7 I have doubts about the applicability of the earlier case law to produce, under the current provisions, the result referred to by Hamilton J. This is because of part of the current s.601AH which, after referring to the deemed continuity of existence, says:
- "A person who was a director of the company immediately before deregistration becomes a director again as from the time when ASIC or the Court reinstates the company."
- This suggests that, in the case of a director, the deemed continuity of existence of the company is not sufficient to cause a director to resume his former position upon reinstatement of the registration. It seems to be recognized that, if the company’s existence comes to an end, so too does the tenure of each person who is then as a director: hence the need to have the statute cause each such person to become a director again. By like reasoning, it may well be that a reinstatement order, combined with the statutory deeming of continuity of existence of the company, is not sufficient to cause a liquidator in office at the time of deregistration to go back into office automatically on reinstatement of the company’s registration.

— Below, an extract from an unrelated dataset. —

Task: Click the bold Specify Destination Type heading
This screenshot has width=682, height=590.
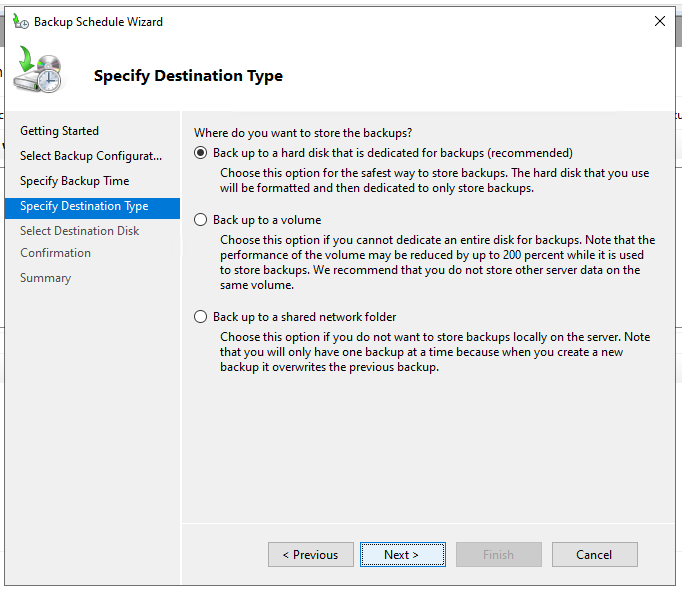Action: tap(188, 76)
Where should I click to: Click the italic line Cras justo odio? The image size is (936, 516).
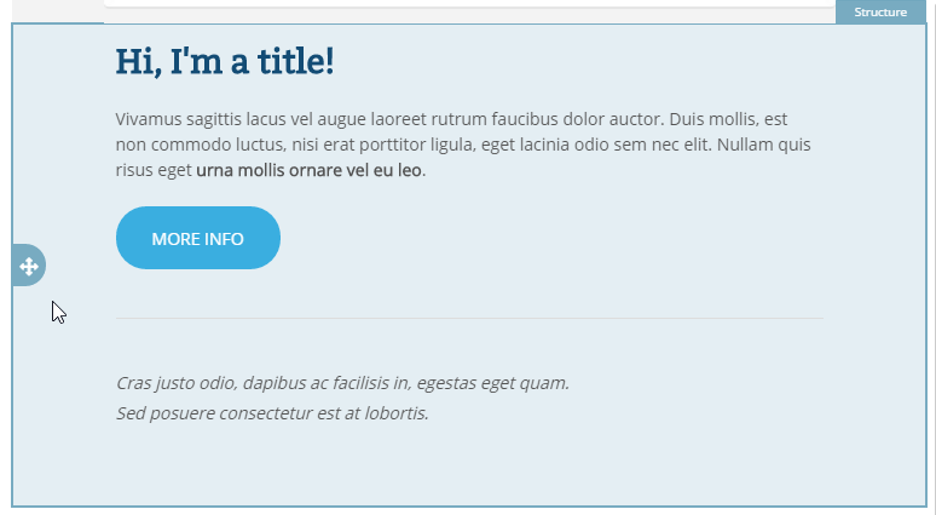(x=343, y=383)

8 As a matter of policy, however, a pre-existing and undischarged liquidator should resume office upon reinstatement of registration. Section 601AH(3)(b) empowers the court to make “any other order it considers appropriate”, when making an order for reinstatement. I consider that that provides a suitable means of dealing with a situation where, as here, a liquidator was in office at the time of deregistration. The plaintiff has, in each case, approached the person who was the liquidator at the time the company was deregistered and has tendered a letter from that person. In each case, the person is content to continue as liquidator if the registration is reinstated, subject to protection in relation to costs. The plaintiff has also produced a consent to act signed by another official liquidator in relation to each company.
9 In view of the continuity that s.601AH(5) is intended to produce (which, in my view, entails continuity of that aspect of the company’s characteristics which causes it to be in the course of winding up), the orders that the court makes should, in each case, put beyond doubt the ongoing tenure of the original liquidator. There are detailed provisions in the Act as to the resignation and replacement of liquidators. If a new liquidator is to be substituted, those provisions should be observed.

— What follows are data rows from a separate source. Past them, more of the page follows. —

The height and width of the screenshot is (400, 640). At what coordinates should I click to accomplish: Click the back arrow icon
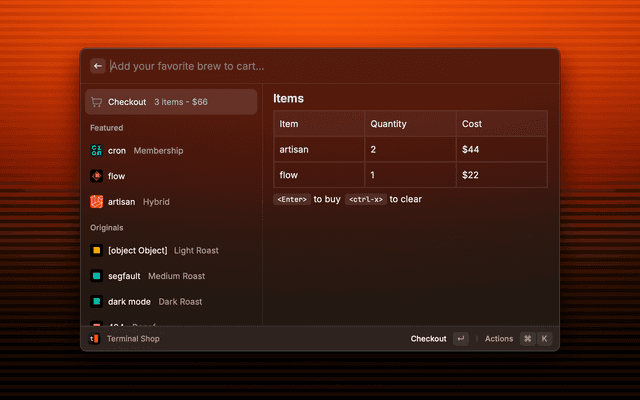point(98,66)
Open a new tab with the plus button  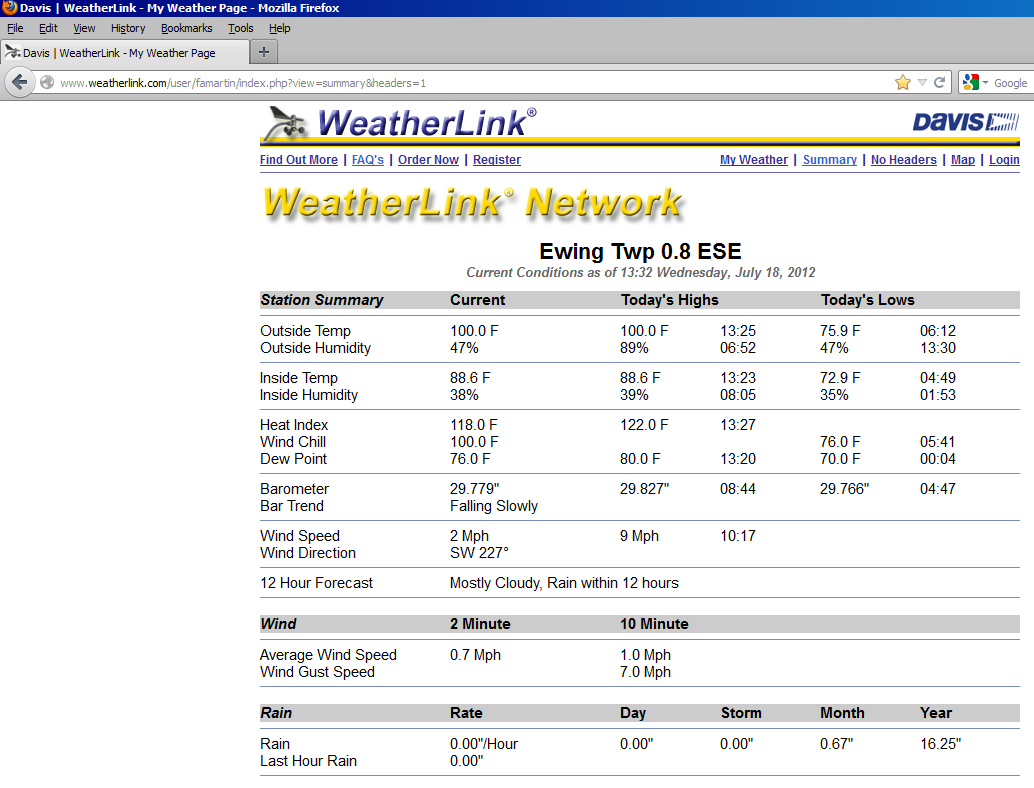264,52
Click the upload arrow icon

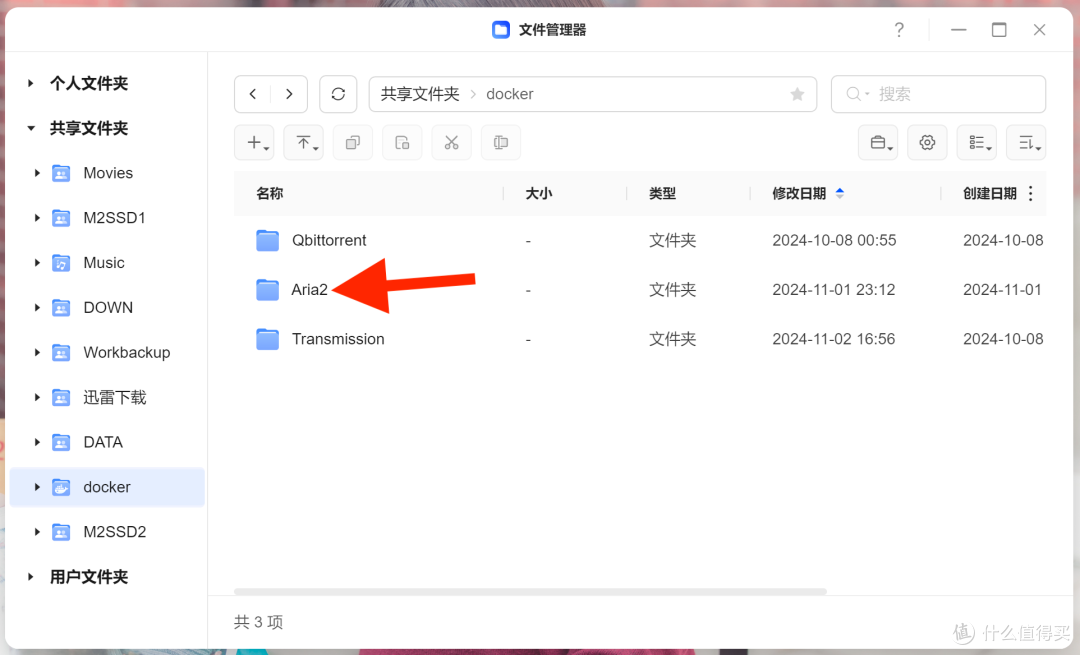point(303,142)
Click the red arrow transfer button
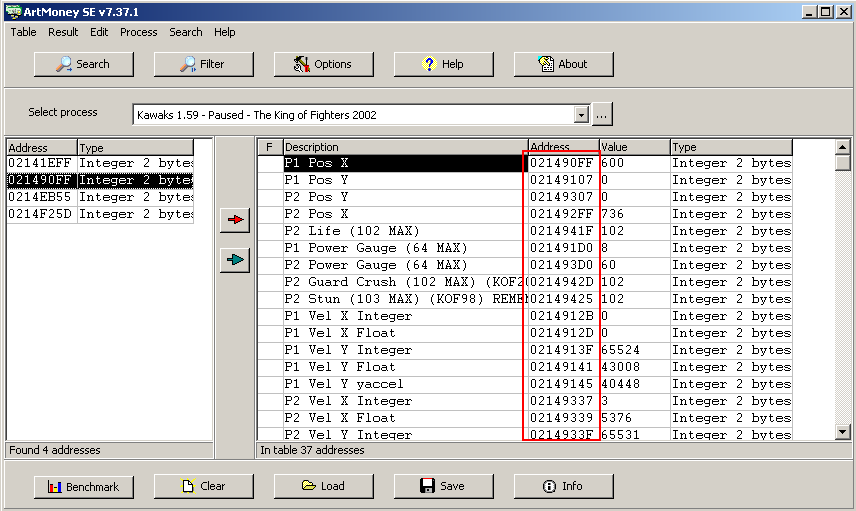 coord(234,222)
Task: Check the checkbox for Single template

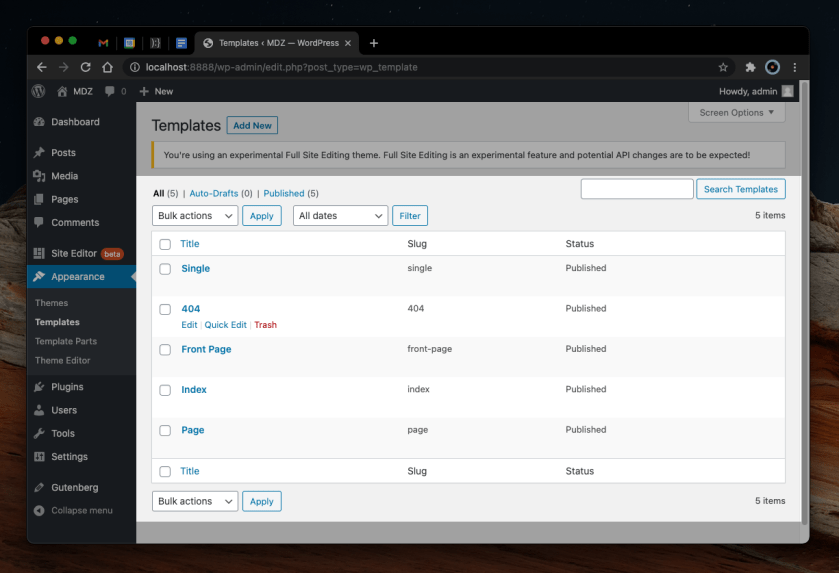Action: (x=165, y=269)
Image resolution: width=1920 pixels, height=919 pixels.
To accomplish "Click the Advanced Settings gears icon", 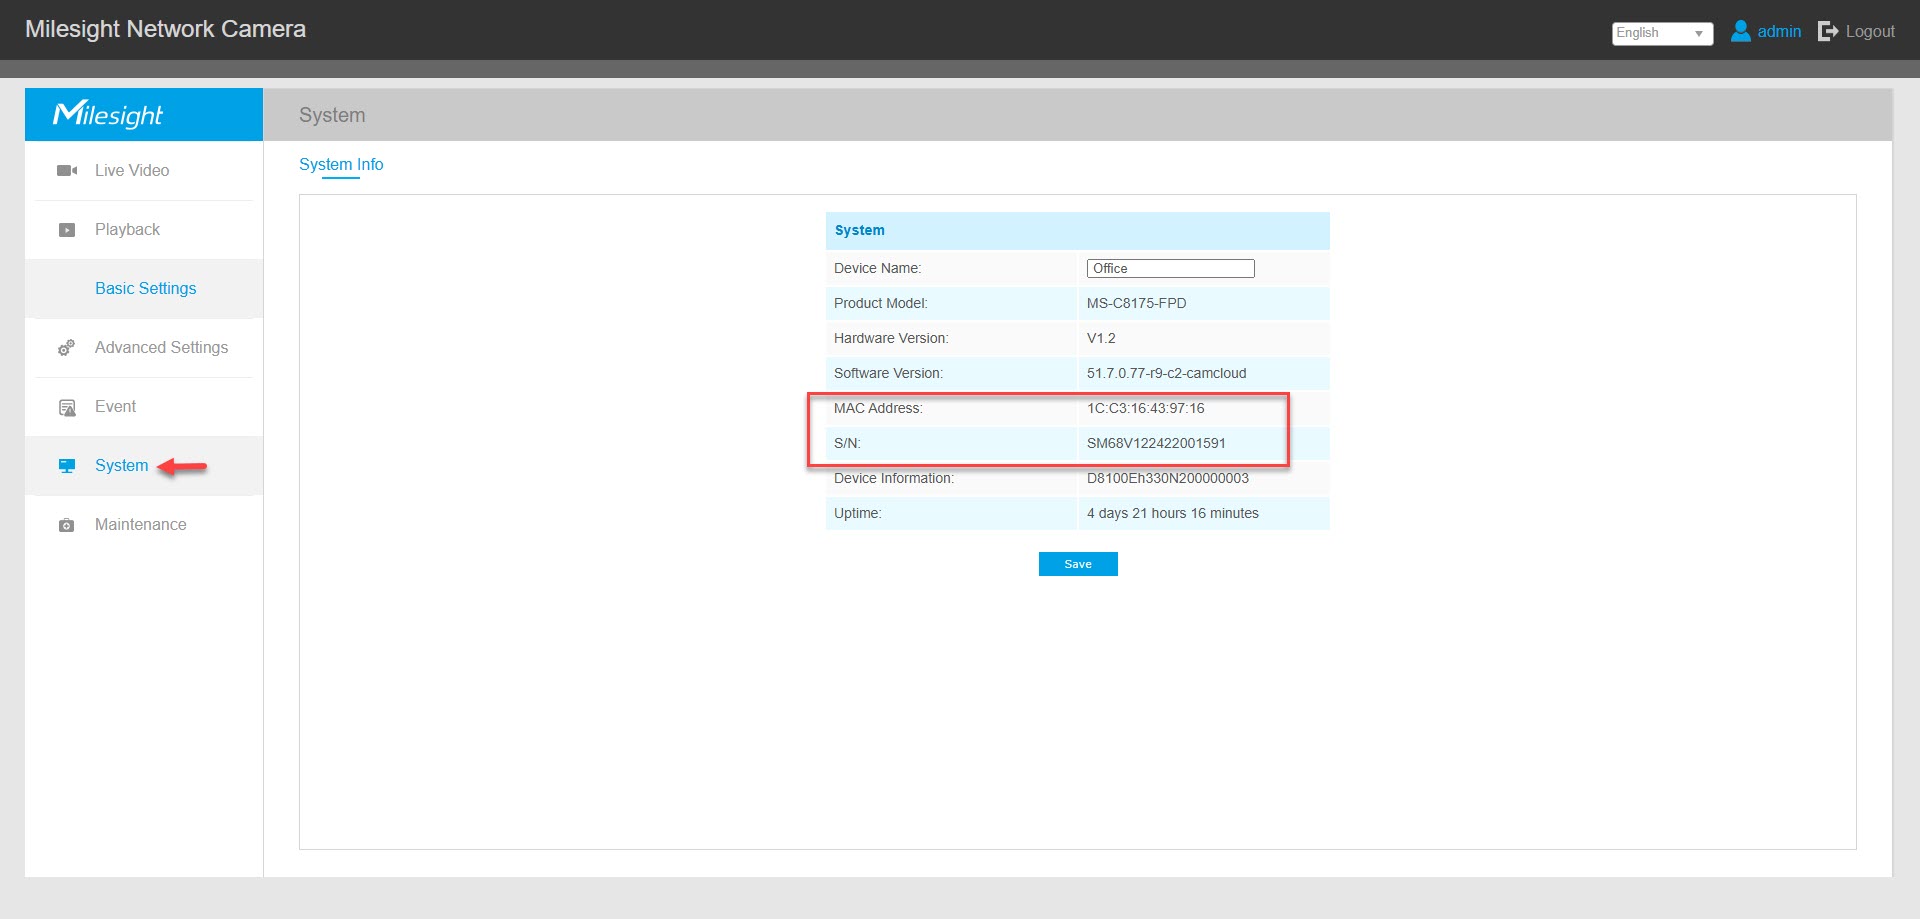I will point(67,348).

10 ASIC has indicated that it will not oppose the application for reinstatement provided uncontroversial conditions are satisfied.
11 In each case, I make the orders in the form of order that I initial and date. This includes not only the reinstatement order directed to ASIC but also an order that the person who was liquidator at the time of deregistration continue as liquidator. In the same way as was indicated by Hamilton J in Brownlie v TTPM Pty Ltd, it will be necessary for the plaintiff to make the required arrangements regarding the fees of these liquidators. The orders may be taken out forthwith.